With the prevalence of AIDS on the increase a clinic was started in 1995. The Palliative clinic has drawn national attention and today is one of a select number of clinics where treatment is partially subsidized by the Kenyan government.
Dr. Claire Smithson came to the hospital in 1989. She has most capably performed a variety of responsibilities. She is the Medical Officer in the very effective HIV/AIDS and Palliative programme, and provided critical leadership after the tragic road accident that took the lives of Dietmar and Birgit Ziegler in October 2003.
The X Ray unit was initially built through donations from Canada following a Road traffic accident in which an anaesthetist’s friend was injured and could not be X-rayed.
Dr. Samuel Mwenda succeeded Dr. Harbottle as Medical Superintendent. Dr. Mwenda oversaw the provision of the additional equipment and instruments necessary for the new complex to be fully utilized. Donors from many areas of the developed world helped with generous contributions. Dr. Samuel Mwenda’s major contribution to M.M.H. was in developing a very strong management team. He also emphasized the need for staff development.
The hospital underwent major renovation with the opening of the multimillion modern maternity and surgical complex and reorganization of the inpatient and outpatient facilities in 1998. The Presiding Bishop of the Methodist Church in Kenya, Prof Zablon Nthamburi, officially inaugurated the new complex on 22nd March 1998. Funding for the new complex was aided by major contributions by EZE of Germany, Sonnevanck of Netherlands, the World Church Office of Britain and individual donors.

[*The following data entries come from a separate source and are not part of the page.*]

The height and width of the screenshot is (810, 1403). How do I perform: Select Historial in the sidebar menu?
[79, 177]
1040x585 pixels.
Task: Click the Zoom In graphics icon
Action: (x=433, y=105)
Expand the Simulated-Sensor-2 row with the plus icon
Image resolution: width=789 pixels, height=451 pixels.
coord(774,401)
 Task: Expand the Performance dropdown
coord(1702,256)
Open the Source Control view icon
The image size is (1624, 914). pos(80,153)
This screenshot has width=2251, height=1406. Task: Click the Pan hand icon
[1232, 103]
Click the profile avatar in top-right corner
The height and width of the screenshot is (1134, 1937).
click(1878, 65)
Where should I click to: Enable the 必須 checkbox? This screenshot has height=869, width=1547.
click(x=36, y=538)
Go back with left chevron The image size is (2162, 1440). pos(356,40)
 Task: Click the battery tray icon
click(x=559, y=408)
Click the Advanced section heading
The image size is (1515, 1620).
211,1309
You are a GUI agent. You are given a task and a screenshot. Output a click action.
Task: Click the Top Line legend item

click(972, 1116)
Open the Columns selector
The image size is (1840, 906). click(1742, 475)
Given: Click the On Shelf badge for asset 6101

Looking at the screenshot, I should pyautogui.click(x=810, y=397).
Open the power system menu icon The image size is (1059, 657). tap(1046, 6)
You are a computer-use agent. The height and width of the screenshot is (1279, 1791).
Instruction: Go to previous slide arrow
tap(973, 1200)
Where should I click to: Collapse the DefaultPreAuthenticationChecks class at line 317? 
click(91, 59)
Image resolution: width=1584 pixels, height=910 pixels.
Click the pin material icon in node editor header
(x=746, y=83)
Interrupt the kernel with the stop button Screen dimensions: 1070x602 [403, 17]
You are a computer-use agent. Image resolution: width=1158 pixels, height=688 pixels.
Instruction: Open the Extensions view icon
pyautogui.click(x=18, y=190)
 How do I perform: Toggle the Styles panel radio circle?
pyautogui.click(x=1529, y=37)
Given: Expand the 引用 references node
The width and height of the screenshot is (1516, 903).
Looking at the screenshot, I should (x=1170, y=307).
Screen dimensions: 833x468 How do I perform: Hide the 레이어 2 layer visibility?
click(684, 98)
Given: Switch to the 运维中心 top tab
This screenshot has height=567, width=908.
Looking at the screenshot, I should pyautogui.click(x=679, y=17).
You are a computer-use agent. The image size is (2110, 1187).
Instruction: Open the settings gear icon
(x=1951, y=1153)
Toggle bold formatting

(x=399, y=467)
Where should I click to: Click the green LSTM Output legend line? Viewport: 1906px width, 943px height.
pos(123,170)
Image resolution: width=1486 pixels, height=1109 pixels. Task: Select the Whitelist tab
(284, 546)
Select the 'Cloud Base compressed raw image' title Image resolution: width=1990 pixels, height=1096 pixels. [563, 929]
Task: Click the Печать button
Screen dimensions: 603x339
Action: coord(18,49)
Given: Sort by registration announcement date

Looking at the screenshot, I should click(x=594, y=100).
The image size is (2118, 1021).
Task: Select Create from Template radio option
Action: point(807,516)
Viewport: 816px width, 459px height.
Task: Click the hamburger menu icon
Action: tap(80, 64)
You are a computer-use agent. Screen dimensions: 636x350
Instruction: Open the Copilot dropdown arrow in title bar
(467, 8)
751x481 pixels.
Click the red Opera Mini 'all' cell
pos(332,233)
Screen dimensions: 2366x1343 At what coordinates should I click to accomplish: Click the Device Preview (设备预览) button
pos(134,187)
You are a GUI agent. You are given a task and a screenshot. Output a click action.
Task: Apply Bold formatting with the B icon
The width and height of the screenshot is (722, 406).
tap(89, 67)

Opening of the new complex facilitated an increase on surgical procedures of more than 100% from the previous year. The new labour and delivery wards were dedicated to Sr. Muriel Chalkley who was dedicated to the project and remained so even after her retirement.
A trauma room was created in the outpatient department to provide room for emergency care. A diabetes and hypertension clinic was introduced in the later part of 1999.
MMH SACCO was started in July 1994 with the objective of encouraging hospital staff who are members to save wisely and borrow to invest in responsible investments.
Dr. Dietmar Ziegler joined the staff in 1998 and succeeded Dr. Mwenda as Medical Superintendent in 2000. Dr. Ziegler was instrumental in overcoming the many challenges of operating in the new surgical theatre and expanding the surgical services offered by the hospital. He made an outstanding effort to improve the collection of debts to the hospital and to operate the hospital on a sound fiscal basis. The untimely tragic death of Dr. Ziegler and his wife was an immeasurable loss to the hospital.
Over the years many volunteer work teams from developed countries have come to Maua to undertake projects that improved the effectiveness and safety of the hospital. Just to mention a few, the hospital enjoys the availability of a dependable water supply due to the efforts of a work team that brought water 1/8 mile from a mountain stream to a large holding tank on the hospital grounds. Another team some years later provided M.M.H. with two bore holes. A boundary fence was constructed by a work team to provide security for the hospital grounds. The sewage system was created by the combined efforts of several work teams. Another team installed fire hydrants. Numerous other work teams have contributed work on other projects that have enhanced the safety, appearance and capabilities of the hospital.
In 2003 the Hospital Board decided that the leadership of the hospital should no longer be a doctor.
The post of Chief Executive Officer was created so that the doctors could concentrate on medical services.